Backdoor Roth Annual Cycle — Phase 2 Repeating System

#backdoor-roth#form-8606#roth-ira#annual-cycle#phase-2
Date
2026-03-30
Freshness
Active
Boundary
Expires if IRA contribution limits change, conversion rules change, or IRA balance is not $0 on Dec 31.
Dependency Graph

Case Study Notice: This ADR is part of an illustrative case study demonstrating the YY Method™ Home Edition v2.3. Numbers are approximate and generalized. Math is illustrative only. Not financial, tax, or legal advice — consult qualified professionals before making any financial decisions. See ADR-017 for full framing notice.

The Question

Once the IRA is clean (ADR-020 complete), what is the repeating annual system?

Answer: Three steps per person, per year. Contribute → convert → file. ~$0 tax. Permanent clean Roth funding.


Capture

With pre-tax IRA balances eliminated (ADR-020), the IRA becomes a temporary pass-through — not a storage vehicle. The annual backdoor Roth cycle runs each year independently for each spouse.

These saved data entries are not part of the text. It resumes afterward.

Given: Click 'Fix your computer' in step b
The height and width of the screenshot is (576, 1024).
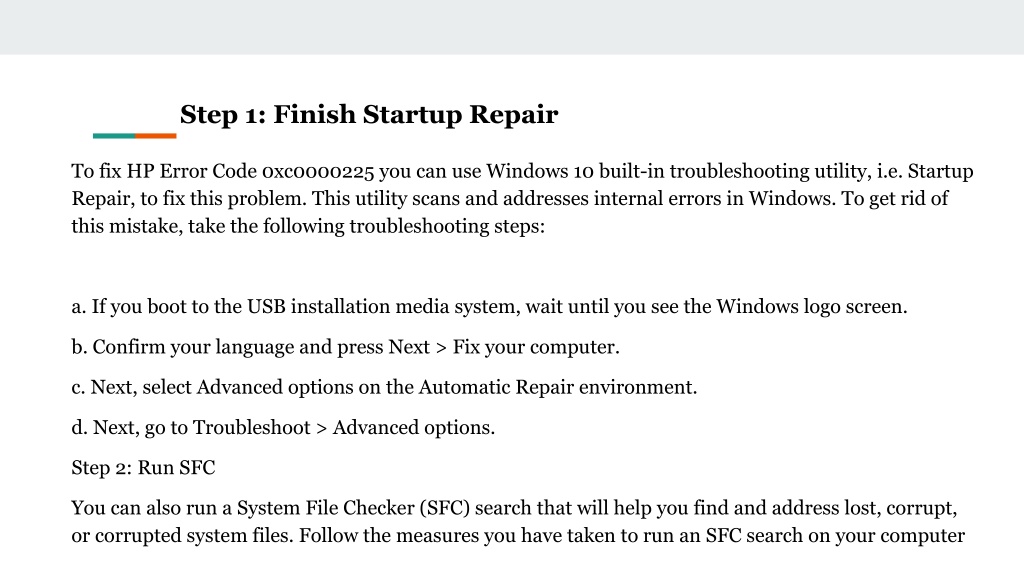Looking at the screenshot, I should pyautogui.click(x=534, y=347).
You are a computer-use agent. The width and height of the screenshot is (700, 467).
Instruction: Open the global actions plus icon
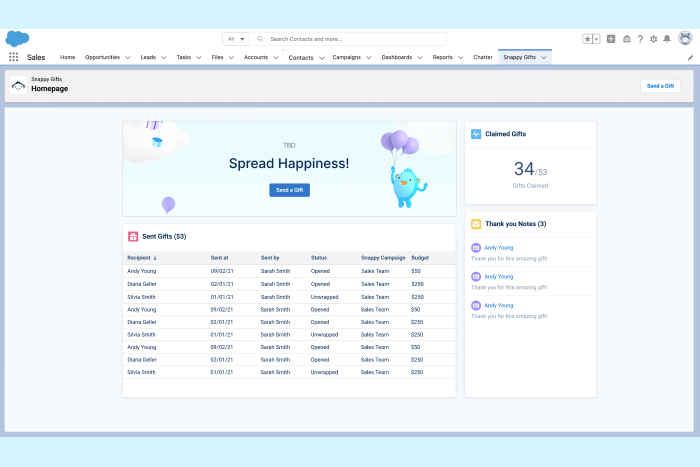(611, 39)
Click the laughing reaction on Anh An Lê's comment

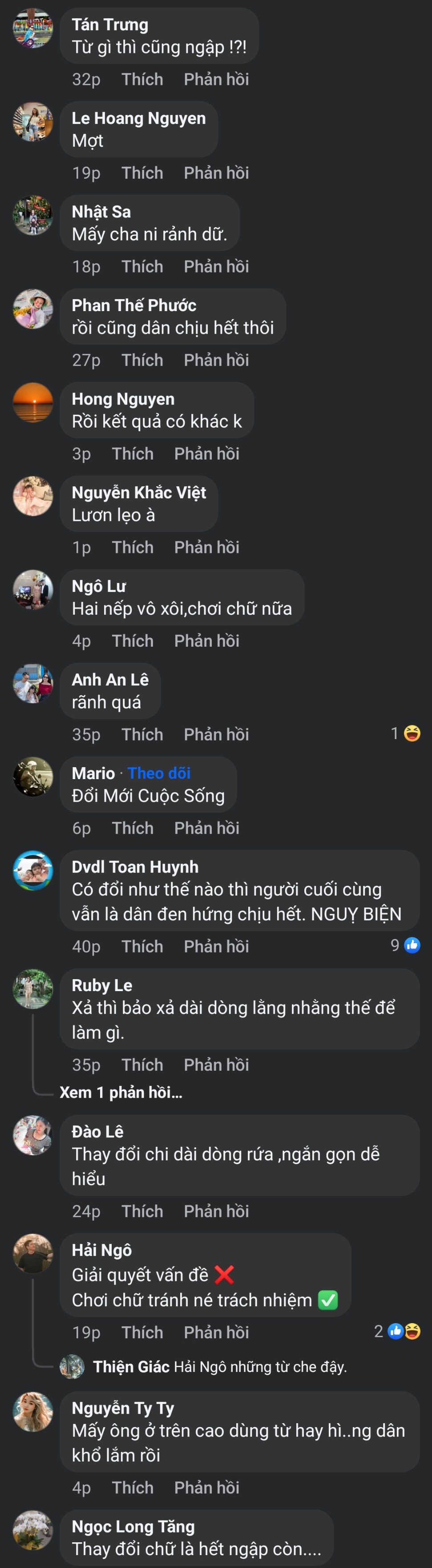pyautogui.click(x=412, y=735)
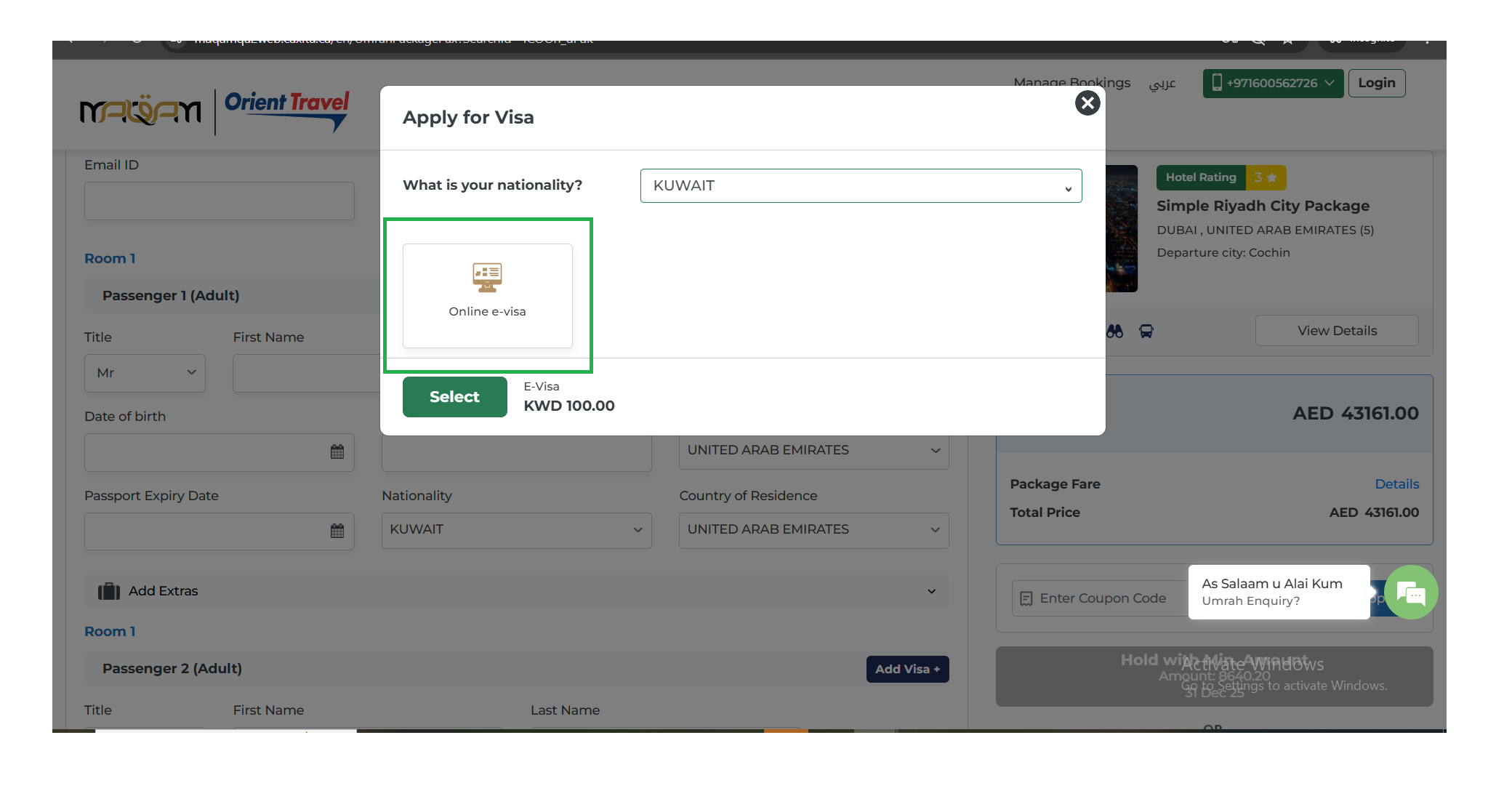Screen dimensions: 1512x791
Task: Click the Email ID input field
Action: point(219,201)
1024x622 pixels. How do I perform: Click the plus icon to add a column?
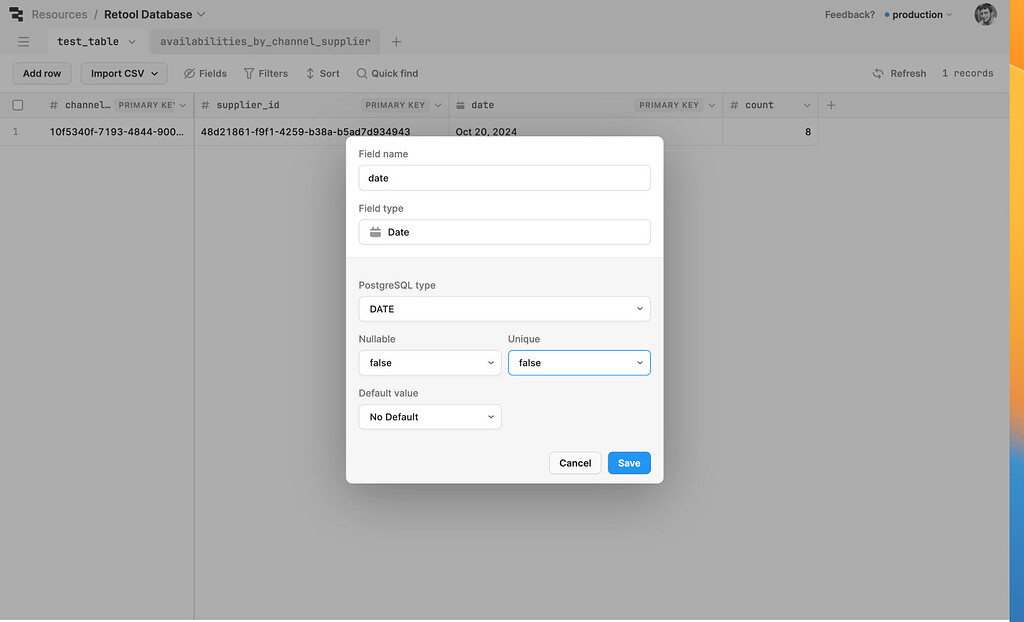pyautogui.click(x=831, y=104)
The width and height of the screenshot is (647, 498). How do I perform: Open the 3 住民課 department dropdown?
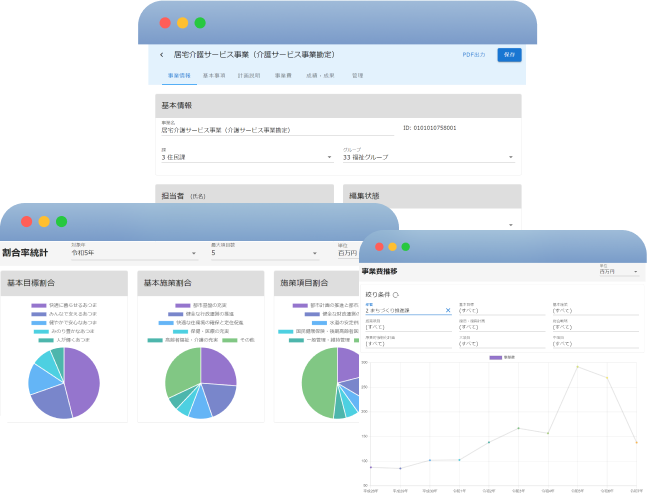pyautogui.click(x=246, y=157)
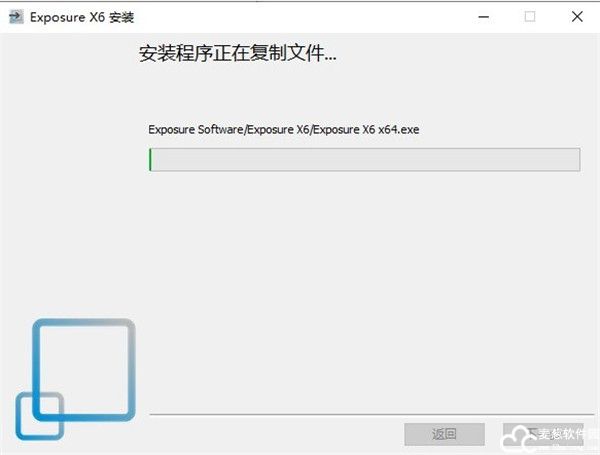Click the Exposure X6 x64.exe file path

point(284,129)
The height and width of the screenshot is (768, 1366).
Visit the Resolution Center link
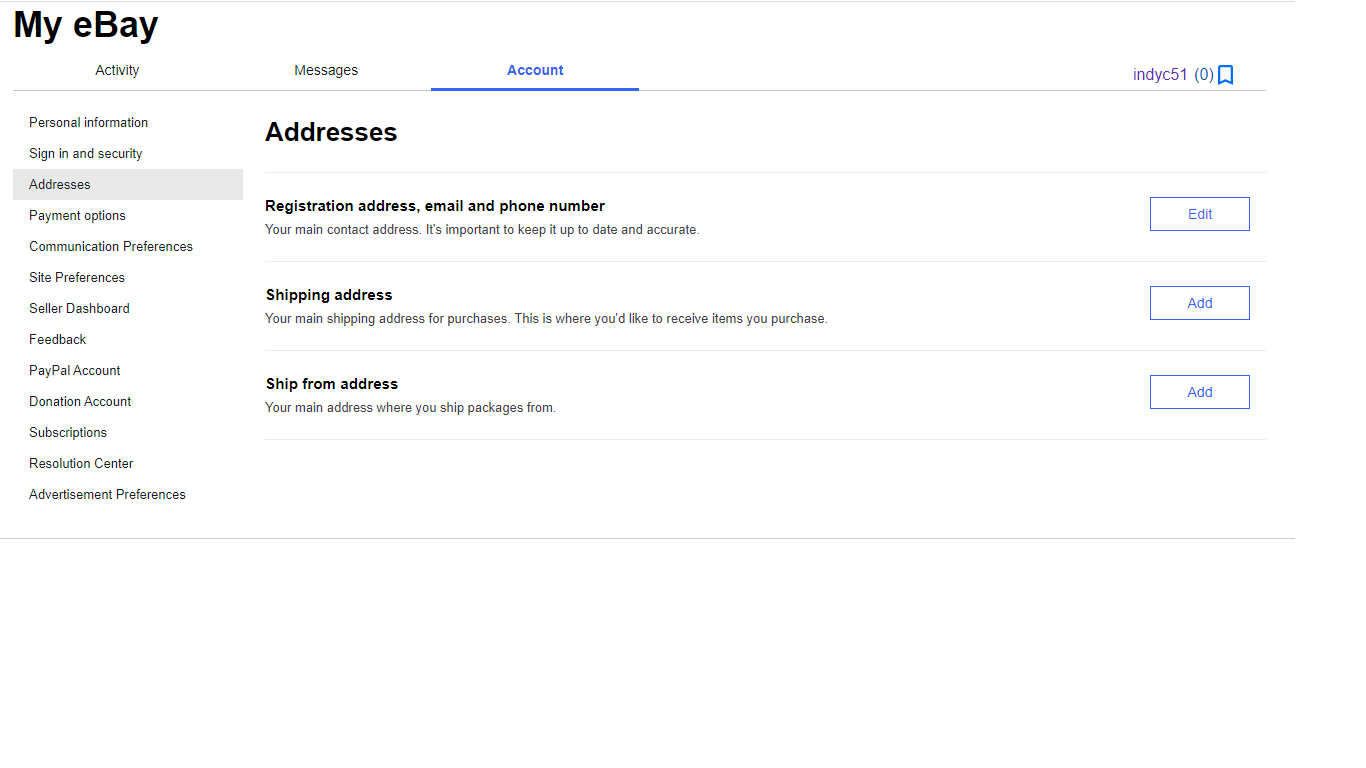point(81,463)
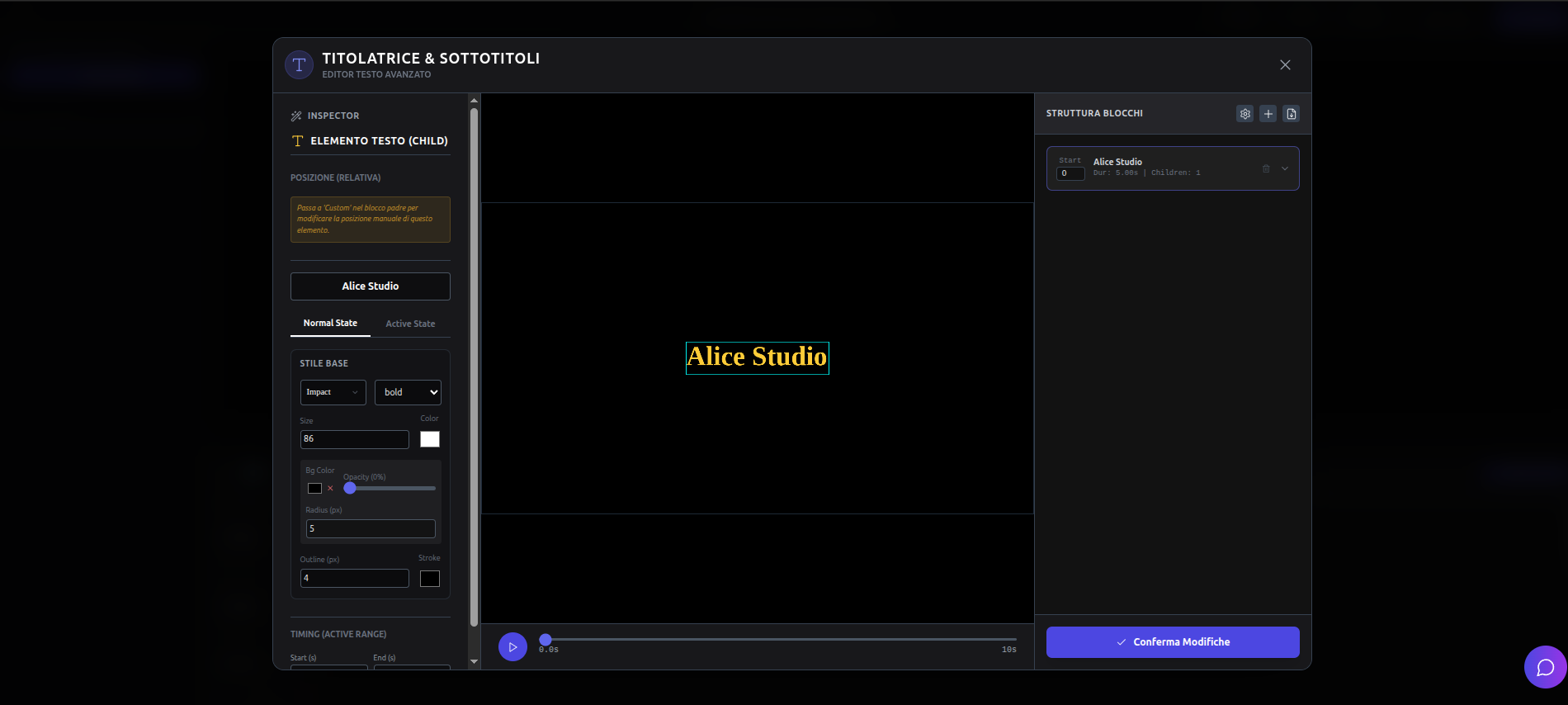Close the Titolatrice editor dialog
Image resolution: width=1568 pixels, height=705 pixels.
point(1285,65)
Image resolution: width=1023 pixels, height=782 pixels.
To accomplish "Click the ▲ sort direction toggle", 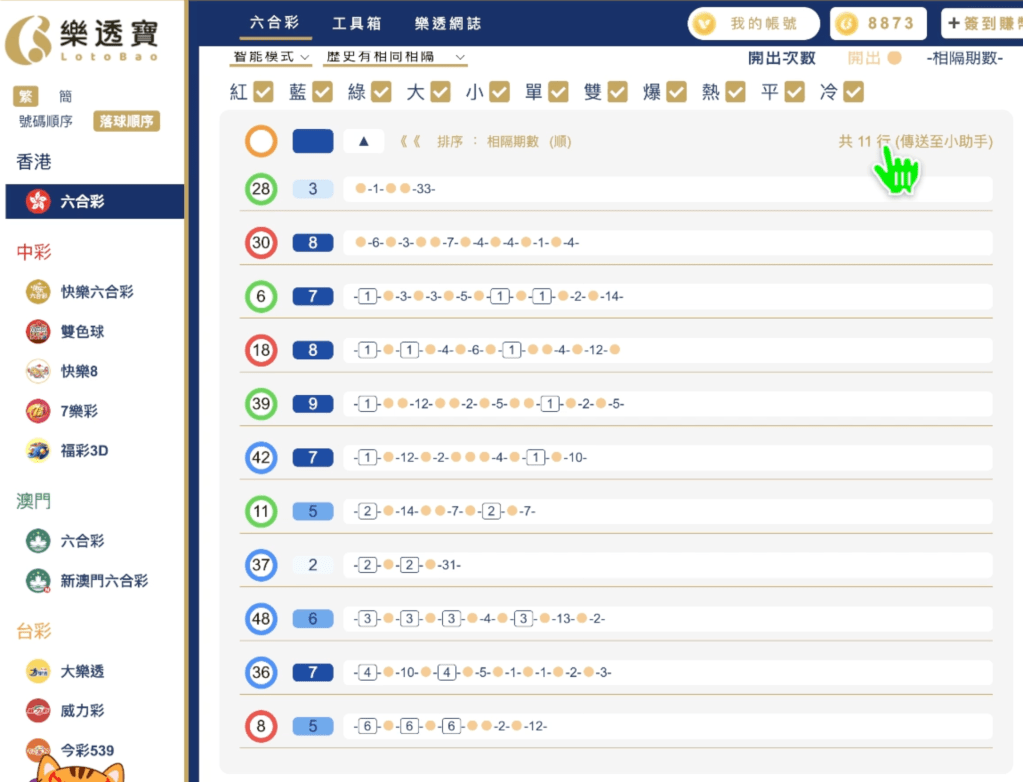I will click(363, 141).
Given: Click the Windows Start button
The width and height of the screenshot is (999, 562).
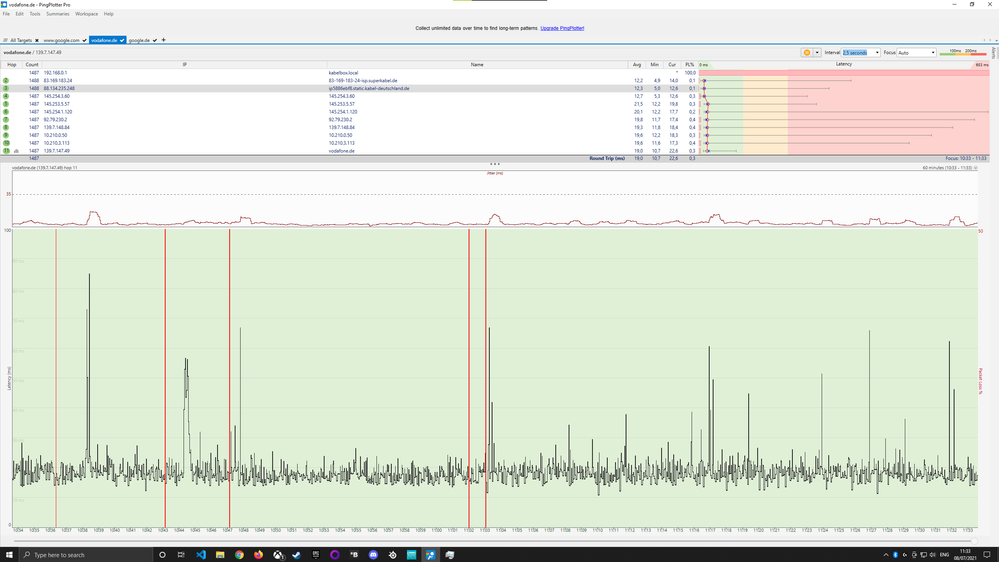Looking at the screenshot, I should (8, 554).
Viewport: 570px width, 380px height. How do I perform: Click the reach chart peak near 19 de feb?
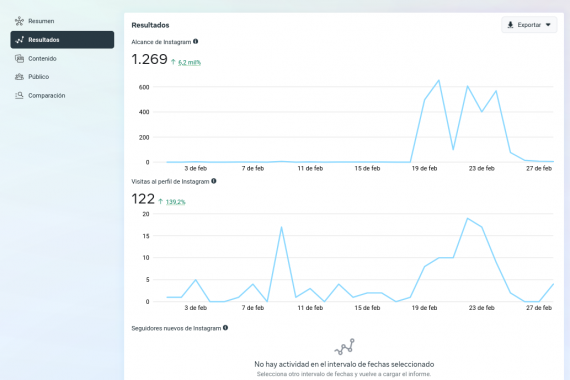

The IRA is never held. It is funded and immediately converted. It is an empty pipe.


The Annual System

Step 1 — Contribute (non-deductible)

Contribute ~$7k per person to the Traditional IRA.

Step 2 — Convert immediately

Convert the full Traditional IRA balance → Roth IRA.

Step 3 — File Form 8606

File IRS Form 8606 with the annual tax return.

Result: ~$14k/year (two spouses) moves into Roth IRA tax-free. Compounds indefinitely, tax-free.


Critical Rules

Rule Consequence of violation
IRA balance = $0 on Dec 31 If not zero → pro-rata applies → conversion becomes taxable
Contribution marked non-deductible If deducted → conversion becomes fully taxable (double-counted)
Convert quickly after contribution Delay lets earnings accumulate pre-conversion → small taxable gain
File Form 8606 every year Missing form → IRS treats conversion as fully taxable by default
Each spouse runs independently One spouse's IRA balance does not affect the other

The System Architecture — One-Line Version per Account

Account Role
Traditional IRA Empty pipe — funded and converted immediately, holds $0
Roth IRA Final destination — never touched except to receive conversions
Employer 401(k) Pre-tax storage — holds rollover, grows tax-deferred

Annual Calendar Rhythm

Timing Action
January (optimal) Contribute ~$7k → Traditional IRA for each spouse
Within days Convert → Roth IRA
Tax season File Form 8606 for each spouse
December Verify IRA balance = $0. If not, convert remainder before Dec 31

Never Use SEP IRA Again

The SEP IRA has been rolled into the employer 401(k) (ADR-020). Do not open or fund a new SEP IRA while the backdoor Roth system is active. A SEP IRA contribution would immediately reintroduce a pre-tax IRA balance, triggering pro-rata.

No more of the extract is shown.